Problem set:
A) According to the giallo film review below, who wrote the film?
B) Carry on the giallo film review below, starting right after its last sentence.

Selected text:
-=-=-=-=-

The investigation is perfunctory and Martino knows it. Ernesto Gastaldi, who wrote this and half the great gialli of the period, was a professional who understood the assignment: the mystery exists to move the audience between set pieces, and the set pieces are the product. The first half duly delivers the era’s full commercial package — nudity, a leering campus atmosphere, several suspects with obvious neuroses, a market-stall clue. It is well made and unremarkable. If the film ended at the sixty-minute mark it would be a footnote in the giallo canon, somewhere below Martino’s own The Strange Vice of Mrs Wardh.

Then the survivors retreat to a villa in the hills to get away from it all, which is the oldest mistake in the genre, and Martino springs the trap.

The keyhole

Jane has hurt her leg. She is upstairs, sedated, asleep. She wakes to discover that the killer is in the house, that her three friends are dead, and that he is downstairs methodically dismembering them. She cannot walk properly. She cannot get out. The telephone is not an option. And if she makes a sound, he will come up.

-=-=-=-=-

Provided material:
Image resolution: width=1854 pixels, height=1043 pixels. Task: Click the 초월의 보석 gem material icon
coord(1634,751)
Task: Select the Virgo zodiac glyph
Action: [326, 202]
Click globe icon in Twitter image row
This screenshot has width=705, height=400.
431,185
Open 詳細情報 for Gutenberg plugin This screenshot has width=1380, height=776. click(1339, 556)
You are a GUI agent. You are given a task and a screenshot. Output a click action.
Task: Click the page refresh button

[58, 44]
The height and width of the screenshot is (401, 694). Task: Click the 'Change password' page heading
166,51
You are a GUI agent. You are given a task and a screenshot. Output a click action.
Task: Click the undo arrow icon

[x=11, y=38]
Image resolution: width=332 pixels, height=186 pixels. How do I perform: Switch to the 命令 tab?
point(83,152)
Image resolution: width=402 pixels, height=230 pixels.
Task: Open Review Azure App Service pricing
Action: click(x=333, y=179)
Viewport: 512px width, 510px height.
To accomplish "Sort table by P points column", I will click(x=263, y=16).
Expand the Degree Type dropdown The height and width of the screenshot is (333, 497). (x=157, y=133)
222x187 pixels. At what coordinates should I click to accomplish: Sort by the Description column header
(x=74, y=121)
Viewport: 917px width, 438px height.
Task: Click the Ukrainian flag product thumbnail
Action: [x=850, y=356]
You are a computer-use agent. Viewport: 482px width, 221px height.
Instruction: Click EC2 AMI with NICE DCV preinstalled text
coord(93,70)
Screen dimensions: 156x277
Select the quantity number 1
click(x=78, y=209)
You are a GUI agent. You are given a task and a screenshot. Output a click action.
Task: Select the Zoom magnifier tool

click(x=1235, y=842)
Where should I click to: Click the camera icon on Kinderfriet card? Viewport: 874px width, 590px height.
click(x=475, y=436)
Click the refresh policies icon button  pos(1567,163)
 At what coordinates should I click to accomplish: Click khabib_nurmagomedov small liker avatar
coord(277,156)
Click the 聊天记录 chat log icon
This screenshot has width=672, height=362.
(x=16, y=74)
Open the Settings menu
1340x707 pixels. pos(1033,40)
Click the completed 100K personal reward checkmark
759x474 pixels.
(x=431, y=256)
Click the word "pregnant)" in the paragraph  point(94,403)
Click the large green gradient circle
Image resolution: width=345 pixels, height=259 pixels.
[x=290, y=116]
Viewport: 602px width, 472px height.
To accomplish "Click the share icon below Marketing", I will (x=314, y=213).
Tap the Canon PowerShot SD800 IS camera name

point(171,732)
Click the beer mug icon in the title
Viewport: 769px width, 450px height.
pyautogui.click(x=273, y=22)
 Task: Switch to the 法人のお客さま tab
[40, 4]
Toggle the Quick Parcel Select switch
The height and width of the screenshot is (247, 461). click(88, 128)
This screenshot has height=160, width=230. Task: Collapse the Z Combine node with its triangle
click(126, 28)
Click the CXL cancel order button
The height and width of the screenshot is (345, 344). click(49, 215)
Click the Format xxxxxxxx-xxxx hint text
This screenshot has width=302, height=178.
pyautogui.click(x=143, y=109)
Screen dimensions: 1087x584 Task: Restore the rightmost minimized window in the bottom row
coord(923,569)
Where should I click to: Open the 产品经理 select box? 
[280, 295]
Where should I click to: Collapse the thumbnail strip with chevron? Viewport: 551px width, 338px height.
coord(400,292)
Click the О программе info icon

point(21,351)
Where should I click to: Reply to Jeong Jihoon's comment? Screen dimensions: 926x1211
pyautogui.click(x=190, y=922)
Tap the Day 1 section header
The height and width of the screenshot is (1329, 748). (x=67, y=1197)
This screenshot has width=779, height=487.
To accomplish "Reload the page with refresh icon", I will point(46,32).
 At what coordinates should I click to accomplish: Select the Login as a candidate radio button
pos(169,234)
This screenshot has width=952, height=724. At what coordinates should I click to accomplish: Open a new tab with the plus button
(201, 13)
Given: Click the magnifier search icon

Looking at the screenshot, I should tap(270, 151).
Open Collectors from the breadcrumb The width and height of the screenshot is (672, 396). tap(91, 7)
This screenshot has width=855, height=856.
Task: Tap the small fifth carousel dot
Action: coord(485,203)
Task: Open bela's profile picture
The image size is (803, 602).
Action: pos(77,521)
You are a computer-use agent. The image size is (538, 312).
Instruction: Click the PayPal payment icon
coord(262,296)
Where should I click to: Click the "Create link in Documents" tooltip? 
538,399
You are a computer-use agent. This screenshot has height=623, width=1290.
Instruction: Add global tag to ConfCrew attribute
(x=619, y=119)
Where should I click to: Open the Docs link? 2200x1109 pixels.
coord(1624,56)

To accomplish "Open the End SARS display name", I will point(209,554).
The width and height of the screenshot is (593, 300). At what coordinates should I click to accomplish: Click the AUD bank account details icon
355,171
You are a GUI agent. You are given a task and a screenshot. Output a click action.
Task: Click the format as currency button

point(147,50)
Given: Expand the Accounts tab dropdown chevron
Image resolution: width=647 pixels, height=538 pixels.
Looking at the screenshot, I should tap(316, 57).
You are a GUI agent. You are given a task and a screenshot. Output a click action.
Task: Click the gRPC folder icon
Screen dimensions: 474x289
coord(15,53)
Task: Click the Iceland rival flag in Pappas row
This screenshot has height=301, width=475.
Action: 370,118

-=-=-=-=-

Outputs:
A) Ernesto Gastaldi

B)
Martino then does the thing that makes the film. He drops the dialogue almost entirely, pulls Guido and Maurizio De Angelis’s score back to nearly nothing, and plays out something close to half an hour in near-silence — the creak of a floorboard, a saw, breathing. Jane crawls to the door and looks through the keyhole, and Giancarlo Ferrando’s camera locks the audience into that restricted circle of vision. You see what she can see, which is a fraction of a room, and you understand what is happening in the rest of it because she does.

The restriction is the whole technique, and it is why the sequence still works. Horror suspense usually operates on the audience’s superior knowledge — we see the killer behind the door, the character does not, and the tension is the gap. Martino inverts it. Jane knows more than we do, because she is the one in the house, and the camera has to beg her for information. The keyhole is a deliberate throttle on the image, and every time Martino cuts back to that circle you are pathetically grateful for whatever fragment it gives you.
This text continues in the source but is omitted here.